Virtusize is an example of a virtual fitting solution; you can compare items already bought on the site or upload measurements for something you know fits you well, in order to see how it measures up (literally) to a product you are thinking about buying. Sephora’s Virtual Artist app (sadly not available in the UK) allows you to upload a photo of yourself and virtually try on makeup. Virtual fitting rooms are becoming increasingly sophisticated, moving from creating personal avatars to superimposing products onto our reflections.
3D knitting and printing – automation is hardly new in the fashion industry but it has traditionally been used in mass production. Small or even one-off runs have been too expensive to produce by machine due to the time and cost involved in reprogramming.
3D printing has been used for prototypes for a while but as the printers become more sophisticated, they can also be used to satisfy the increasing demand for new and exclusive products, reducing time to market, allowing nearshoring, and creation of innovative as well as personalised products.
Demna Gvasalia, creative director of Balenciaga, is an enthusiastic adopter of 3D printing for high fashion. His Autumn/Winter 2018 collection featured 3D-printed coats and jackets designed to be almost completely seam-free. Digital fittings were done on a laptop over 3D scanned bodies and the designs were turned into 3D molds.
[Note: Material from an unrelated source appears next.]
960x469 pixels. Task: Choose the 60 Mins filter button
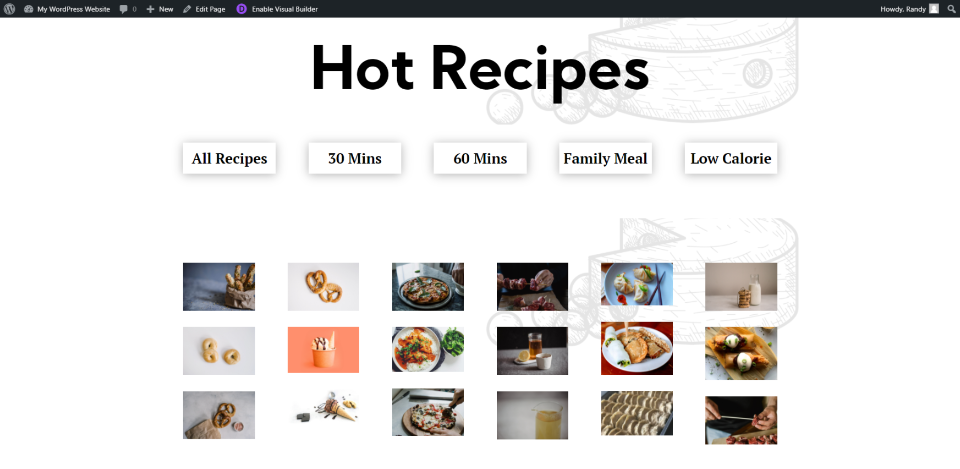click(x=480, y=159)
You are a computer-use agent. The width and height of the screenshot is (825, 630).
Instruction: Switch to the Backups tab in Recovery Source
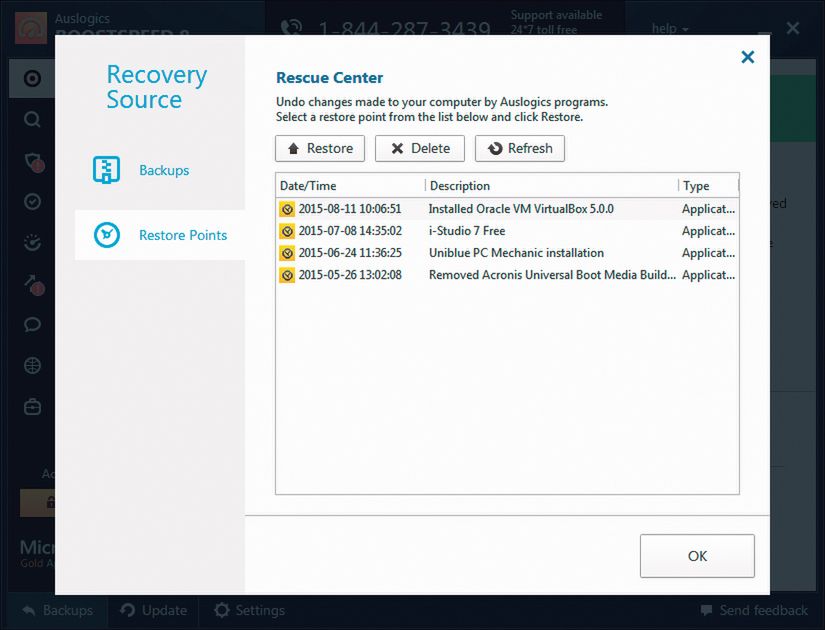point(164,170)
Wearables and smart fabrics – smart fabrics are textiles which use embedded electronic digital elements to monitor the wearer’s condition and nano technology to sense and react to environmental stimuli like heat and light to provide the wearer with enhanced functionality. They may also be designed to offer particular advantages like delivering medication.
The digital elements will often transmit biometric data via Bluetooth to an app or wearable for analysis. Ralph Lauren, for example, famously supplied Team USA with self-heating coats controlled via app for the Winter Olympics in South Korea.
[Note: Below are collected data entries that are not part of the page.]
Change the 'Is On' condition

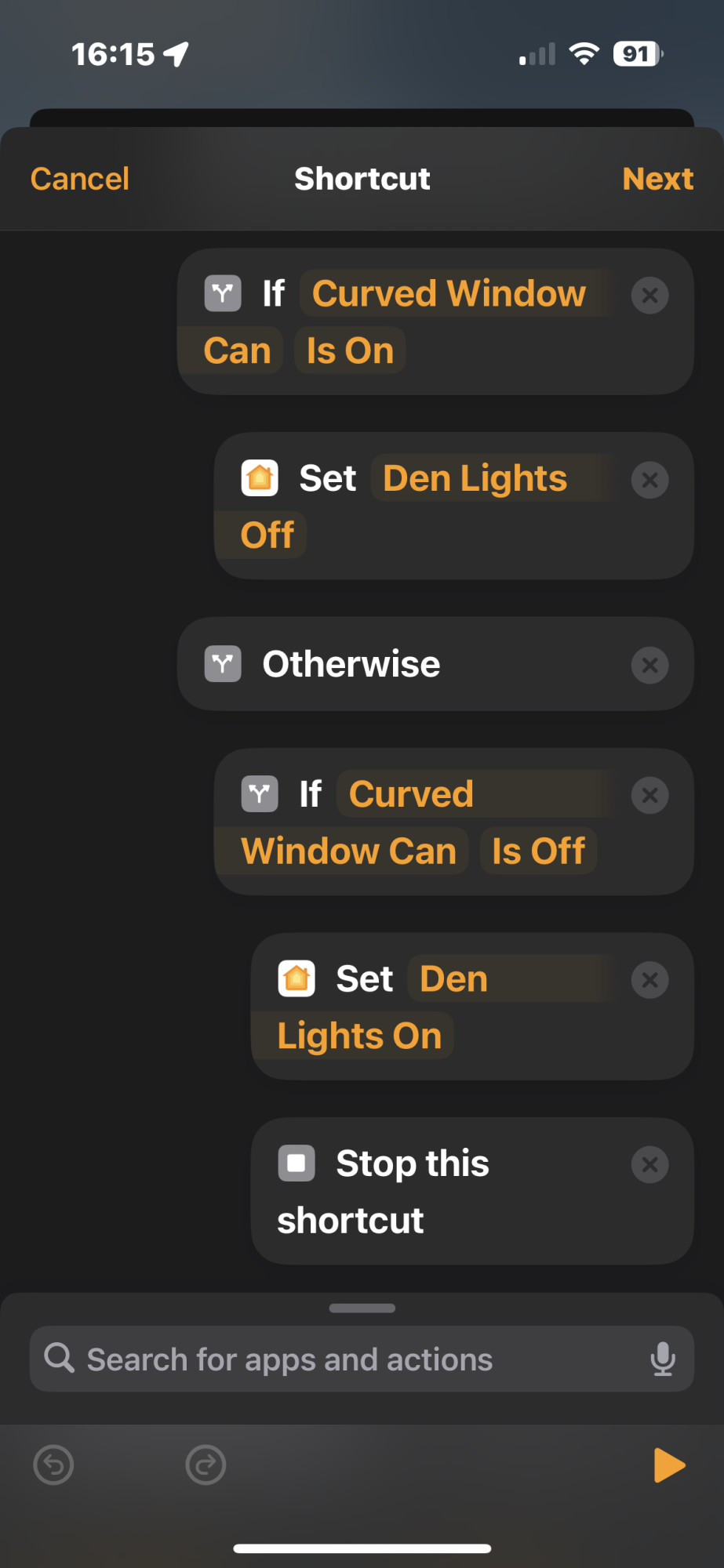350,350
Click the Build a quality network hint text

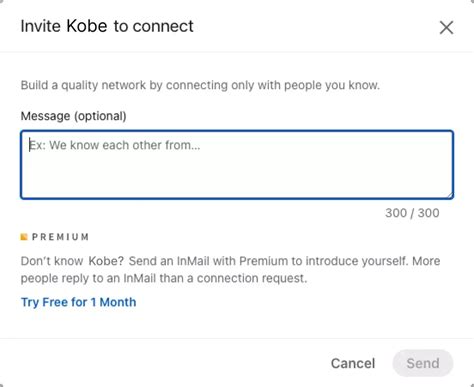pyautogui.click(x=200, y=85)
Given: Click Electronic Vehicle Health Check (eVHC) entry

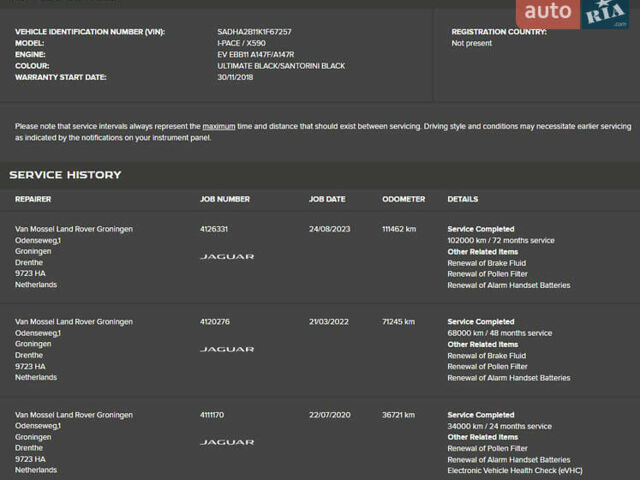Looking at the screenshot, I should [514, 470].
In fashion terms, it is sportswear which has led the way. Underarmour’s Phantom running shoes for example, combine 3D printing, ultra-breathable fabrics, molded cushioning and are digitally connected to track and analyse running metrics. Nadi-X is a range of yoga clothing embedded with technology which provides posture monitoring and correctional guidance with a range of other metrics.
The challenge with wearables in terms of luxury fashion has historically been to make a product which is both functional and aesthetically pleasing and which fits with a luxury brand. This is changing. Louis Vuitton’s smartwatches, for example, are unmistakably luxury items which have connected features, rather than tech products stamped with a luxury brand.